なお、dealsで取得しているデータは自社の状況に合わせて必要な情報を取得してください。
5. 自動実行の設定
ちゃんと動くようになったらGASのトリガー機能を使って定期実行を設定します。
- Apps Scriptエディタでトリガーを選択
- 新しいトリガーを追加
- 実行する関数を選択
- イベントのソース:時間主導型
- 時間ベースのトリガーのタイプ:時間タイマー
- 時間の間隔:1時間おきとか毎日決まった時間とか
Looker Studioでの可視化
データソースの接続
- Looker Studioで新しいレポートを作成
- データソースとしてさっき作ったGoogleスプレッドシートを選択
- 作成したスプレッドシートを選択
- 各シート(取引)をデータソースとして追加
レポートの作成例
営業ダッシュボード
- 月別取引金額の推移(時系列グラフ)
- 取引ステージ別の件数(円グラフ)
- 担当者別の成約率(棒グラフ)
- パイプライン別の進捗状況
マーケティングダッシュボード
- フォーム別の送信数推移
- 流入ルート別のコンバージョン率
- 月別リード獲得数
- フォーム送信からの成約率
今回は取引のスクリプト例を挙げましたが、フォームの結果を取得するとコンバージョン数の推移を見れたりしていいですよ。
運用上の注意点
APIレート制限
HubSpot APIには呼び出し回数の制限があります。大量のデータを扱う場合は、適切な間隔での実行を心がけましょう。
データの整合性
リアルタイムではなく、実行時間分の遅延(1時間おきなら1時間)があることを関係者に共有しておきましょう。

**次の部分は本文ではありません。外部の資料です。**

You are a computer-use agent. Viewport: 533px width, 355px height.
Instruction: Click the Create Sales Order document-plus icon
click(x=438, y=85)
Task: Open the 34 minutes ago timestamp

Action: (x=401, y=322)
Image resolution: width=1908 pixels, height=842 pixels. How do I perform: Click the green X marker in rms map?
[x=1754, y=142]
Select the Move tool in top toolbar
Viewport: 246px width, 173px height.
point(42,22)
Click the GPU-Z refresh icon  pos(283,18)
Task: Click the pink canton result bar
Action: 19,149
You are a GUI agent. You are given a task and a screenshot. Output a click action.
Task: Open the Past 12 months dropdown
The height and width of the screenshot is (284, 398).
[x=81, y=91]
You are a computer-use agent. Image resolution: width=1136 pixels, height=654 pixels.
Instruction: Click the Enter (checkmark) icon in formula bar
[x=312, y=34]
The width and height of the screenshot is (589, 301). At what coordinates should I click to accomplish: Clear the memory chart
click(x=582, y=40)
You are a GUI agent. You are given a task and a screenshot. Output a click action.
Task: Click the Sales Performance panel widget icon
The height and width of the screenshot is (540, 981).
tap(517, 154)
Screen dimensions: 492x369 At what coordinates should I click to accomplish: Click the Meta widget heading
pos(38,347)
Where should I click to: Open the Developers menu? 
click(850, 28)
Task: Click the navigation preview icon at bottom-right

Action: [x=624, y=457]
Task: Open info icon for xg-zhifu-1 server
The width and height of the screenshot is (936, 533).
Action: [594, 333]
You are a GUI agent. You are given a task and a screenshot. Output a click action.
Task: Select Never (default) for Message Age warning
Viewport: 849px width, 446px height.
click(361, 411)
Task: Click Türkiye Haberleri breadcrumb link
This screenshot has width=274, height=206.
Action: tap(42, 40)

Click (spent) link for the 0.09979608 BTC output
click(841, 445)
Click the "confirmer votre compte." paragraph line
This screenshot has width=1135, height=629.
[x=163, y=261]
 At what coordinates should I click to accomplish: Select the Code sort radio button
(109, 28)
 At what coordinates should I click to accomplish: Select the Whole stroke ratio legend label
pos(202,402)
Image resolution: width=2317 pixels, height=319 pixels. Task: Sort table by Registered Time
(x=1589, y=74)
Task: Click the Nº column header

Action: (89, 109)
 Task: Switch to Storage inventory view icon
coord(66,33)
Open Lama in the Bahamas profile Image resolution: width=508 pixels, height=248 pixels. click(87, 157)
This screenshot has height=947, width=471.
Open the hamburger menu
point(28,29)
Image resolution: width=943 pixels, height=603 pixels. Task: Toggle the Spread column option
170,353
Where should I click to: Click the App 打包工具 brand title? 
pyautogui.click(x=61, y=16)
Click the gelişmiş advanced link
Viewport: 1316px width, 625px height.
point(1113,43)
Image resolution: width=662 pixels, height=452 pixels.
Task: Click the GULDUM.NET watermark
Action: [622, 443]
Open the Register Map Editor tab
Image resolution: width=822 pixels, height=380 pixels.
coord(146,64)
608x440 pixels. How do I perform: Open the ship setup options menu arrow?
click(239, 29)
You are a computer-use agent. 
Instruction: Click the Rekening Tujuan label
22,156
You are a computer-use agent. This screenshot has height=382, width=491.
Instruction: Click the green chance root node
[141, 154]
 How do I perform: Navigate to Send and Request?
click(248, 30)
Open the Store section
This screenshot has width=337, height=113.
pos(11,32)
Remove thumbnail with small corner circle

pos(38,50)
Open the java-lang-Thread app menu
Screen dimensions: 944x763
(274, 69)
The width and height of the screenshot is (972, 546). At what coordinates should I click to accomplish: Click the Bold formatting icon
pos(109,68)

ほぼリアルタイムがいい場合はZaphierとか使うと手軽に実現できます。
まとめ
HubSpotのデータをLooker Studioで可視化することで、より柔軟で見やすいダッシュボードを作成できます。GASを使った自動化により、手動でのデータ更新作業も不要になり、常に最新のデータでの分析が可能になります。
この仕組みを導入することで:
- 営業チームの成果を可視化
- マーケティング施策の効果測定
- 経営陣への定期レポート作成
などが効率的に行えるようになります。
ぜひ自社のデータ活用にお役立てください。